Given task: Extract from the data every line that contains the word "question".

Entries shown:
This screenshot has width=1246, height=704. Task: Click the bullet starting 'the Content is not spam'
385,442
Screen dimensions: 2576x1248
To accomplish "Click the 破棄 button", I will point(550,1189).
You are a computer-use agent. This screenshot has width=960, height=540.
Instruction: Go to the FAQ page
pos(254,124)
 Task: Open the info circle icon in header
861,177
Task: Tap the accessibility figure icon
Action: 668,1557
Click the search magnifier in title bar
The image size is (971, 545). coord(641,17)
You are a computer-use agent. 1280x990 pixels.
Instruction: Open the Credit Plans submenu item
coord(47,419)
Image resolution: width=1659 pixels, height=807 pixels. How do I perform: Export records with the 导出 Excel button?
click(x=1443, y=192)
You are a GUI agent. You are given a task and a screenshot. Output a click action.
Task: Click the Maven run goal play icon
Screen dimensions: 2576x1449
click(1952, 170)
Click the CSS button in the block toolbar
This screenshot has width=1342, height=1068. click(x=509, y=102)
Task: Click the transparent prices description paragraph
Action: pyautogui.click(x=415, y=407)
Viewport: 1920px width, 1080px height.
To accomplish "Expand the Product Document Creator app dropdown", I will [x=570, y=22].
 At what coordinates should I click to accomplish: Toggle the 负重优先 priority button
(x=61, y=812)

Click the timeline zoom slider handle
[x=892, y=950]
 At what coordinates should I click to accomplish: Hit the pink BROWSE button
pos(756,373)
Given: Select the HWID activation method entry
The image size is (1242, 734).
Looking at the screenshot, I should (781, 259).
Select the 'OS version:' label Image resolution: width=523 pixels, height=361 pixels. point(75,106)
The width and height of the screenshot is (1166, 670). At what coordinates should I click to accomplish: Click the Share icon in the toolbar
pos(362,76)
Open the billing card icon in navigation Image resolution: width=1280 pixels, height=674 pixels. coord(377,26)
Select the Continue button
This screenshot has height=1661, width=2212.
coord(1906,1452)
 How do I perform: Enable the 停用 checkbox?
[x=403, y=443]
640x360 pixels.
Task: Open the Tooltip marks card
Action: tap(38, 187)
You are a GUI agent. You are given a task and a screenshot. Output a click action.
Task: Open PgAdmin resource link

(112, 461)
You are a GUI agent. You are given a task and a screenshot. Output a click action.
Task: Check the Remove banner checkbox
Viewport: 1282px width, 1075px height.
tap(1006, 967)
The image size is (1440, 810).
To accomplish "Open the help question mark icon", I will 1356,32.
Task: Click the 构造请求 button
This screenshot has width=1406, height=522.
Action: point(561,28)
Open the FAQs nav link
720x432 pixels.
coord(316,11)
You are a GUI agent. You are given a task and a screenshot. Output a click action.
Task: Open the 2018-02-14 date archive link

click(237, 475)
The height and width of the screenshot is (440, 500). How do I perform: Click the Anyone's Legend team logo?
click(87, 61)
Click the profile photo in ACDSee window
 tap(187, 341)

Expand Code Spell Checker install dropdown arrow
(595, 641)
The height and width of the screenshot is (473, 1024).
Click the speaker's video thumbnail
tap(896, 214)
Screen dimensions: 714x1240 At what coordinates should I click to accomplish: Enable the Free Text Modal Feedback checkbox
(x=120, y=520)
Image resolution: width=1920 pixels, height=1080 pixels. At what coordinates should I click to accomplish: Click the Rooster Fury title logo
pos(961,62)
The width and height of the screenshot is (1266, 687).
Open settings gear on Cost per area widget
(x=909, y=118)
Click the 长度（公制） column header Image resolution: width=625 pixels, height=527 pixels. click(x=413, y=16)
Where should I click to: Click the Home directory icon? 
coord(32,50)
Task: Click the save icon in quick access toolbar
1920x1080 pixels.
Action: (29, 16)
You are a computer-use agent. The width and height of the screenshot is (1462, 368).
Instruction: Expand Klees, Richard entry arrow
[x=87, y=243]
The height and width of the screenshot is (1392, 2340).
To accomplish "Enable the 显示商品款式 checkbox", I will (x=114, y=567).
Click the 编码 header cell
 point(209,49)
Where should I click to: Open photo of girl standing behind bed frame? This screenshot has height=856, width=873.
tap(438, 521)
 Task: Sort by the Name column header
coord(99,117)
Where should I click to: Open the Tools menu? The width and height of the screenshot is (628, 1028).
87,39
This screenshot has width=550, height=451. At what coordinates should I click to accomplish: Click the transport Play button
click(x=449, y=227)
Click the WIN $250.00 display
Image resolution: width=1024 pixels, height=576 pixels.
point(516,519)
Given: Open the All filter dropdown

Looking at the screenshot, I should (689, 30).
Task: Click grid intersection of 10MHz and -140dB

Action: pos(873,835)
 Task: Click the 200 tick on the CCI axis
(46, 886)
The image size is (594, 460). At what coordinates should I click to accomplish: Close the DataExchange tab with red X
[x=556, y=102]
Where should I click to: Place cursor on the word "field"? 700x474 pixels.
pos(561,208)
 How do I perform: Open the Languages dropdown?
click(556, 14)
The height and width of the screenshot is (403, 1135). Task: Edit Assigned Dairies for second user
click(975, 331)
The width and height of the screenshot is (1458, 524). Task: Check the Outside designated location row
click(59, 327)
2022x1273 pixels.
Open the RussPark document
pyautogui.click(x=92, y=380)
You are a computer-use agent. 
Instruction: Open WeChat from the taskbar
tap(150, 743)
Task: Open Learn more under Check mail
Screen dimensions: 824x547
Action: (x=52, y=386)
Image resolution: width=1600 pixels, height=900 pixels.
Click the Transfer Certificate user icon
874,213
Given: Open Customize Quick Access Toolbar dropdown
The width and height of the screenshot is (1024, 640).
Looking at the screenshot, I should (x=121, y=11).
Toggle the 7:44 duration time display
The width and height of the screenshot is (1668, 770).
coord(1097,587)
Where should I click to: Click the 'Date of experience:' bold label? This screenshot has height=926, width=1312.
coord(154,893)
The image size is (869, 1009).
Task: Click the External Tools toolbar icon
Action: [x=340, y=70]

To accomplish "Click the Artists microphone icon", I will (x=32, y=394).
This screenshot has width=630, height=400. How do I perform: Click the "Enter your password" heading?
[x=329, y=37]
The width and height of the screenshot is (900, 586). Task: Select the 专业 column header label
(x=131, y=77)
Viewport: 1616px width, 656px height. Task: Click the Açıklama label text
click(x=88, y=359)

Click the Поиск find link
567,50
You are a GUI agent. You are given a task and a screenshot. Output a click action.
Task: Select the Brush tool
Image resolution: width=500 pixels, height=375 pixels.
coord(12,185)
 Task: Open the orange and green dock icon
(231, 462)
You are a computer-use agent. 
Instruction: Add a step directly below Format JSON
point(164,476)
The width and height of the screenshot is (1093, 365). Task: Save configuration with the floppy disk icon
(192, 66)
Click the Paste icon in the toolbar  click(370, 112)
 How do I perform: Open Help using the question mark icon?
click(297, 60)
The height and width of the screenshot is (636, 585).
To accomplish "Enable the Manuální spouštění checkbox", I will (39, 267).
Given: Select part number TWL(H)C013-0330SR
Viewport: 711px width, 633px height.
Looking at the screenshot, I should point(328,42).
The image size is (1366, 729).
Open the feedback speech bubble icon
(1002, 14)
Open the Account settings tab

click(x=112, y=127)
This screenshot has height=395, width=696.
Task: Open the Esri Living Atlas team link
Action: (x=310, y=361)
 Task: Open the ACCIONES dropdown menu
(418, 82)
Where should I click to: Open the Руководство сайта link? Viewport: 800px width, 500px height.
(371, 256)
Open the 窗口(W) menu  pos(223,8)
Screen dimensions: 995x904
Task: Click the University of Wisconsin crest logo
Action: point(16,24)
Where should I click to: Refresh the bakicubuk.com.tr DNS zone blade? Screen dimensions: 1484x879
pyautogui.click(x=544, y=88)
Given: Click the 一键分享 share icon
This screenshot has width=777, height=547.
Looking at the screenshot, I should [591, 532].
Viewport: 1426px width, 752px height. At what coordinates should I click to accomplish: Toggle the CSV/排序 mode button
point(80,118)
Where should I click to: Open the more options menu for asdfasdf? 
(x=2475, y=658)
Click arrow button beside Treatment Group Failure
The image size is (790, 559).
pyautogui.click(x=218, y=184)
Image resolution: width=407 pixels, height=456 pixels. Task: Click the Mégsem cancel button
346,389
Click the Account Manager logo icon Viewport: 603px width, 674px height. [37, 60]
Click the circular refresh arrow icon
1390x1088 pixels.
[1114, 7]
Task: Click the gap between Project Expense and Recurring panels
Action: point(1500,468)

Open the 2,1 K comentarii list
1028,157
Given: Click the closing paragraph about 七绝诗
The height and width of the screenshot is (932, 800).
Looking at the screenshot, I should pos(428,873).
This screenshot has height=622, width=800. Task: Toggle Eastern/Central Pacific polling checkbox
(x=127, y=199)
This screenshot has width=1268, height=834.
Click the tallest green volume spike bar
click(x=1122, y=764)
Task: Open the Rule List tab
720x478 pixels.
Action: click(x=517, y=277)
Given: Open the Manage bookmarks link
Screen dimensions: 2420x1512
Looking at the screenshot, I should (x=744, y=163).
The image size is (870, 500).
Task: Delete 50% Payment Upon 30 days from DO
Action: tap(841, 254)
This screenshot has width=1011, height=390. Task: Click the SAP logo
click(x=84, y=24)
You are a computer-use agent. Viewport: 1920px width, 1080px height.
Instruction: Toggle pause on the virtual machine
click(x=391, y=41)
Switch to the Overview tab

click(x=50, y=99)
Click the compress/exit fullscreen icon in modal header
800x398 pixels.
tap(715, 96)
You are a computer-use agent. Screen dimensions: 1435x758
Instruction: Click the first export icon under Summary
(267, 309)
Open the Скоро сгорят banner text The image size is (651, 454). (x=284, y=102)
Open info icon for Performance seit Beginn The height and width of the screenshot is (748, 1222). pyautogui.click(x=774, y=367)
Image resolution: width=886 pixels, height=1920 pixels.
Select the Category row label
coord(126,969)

Result for this task:
To accomplish "Open the help question mark icon", I will 1356,32.
 How do I perform: Open Help using the question mark icon?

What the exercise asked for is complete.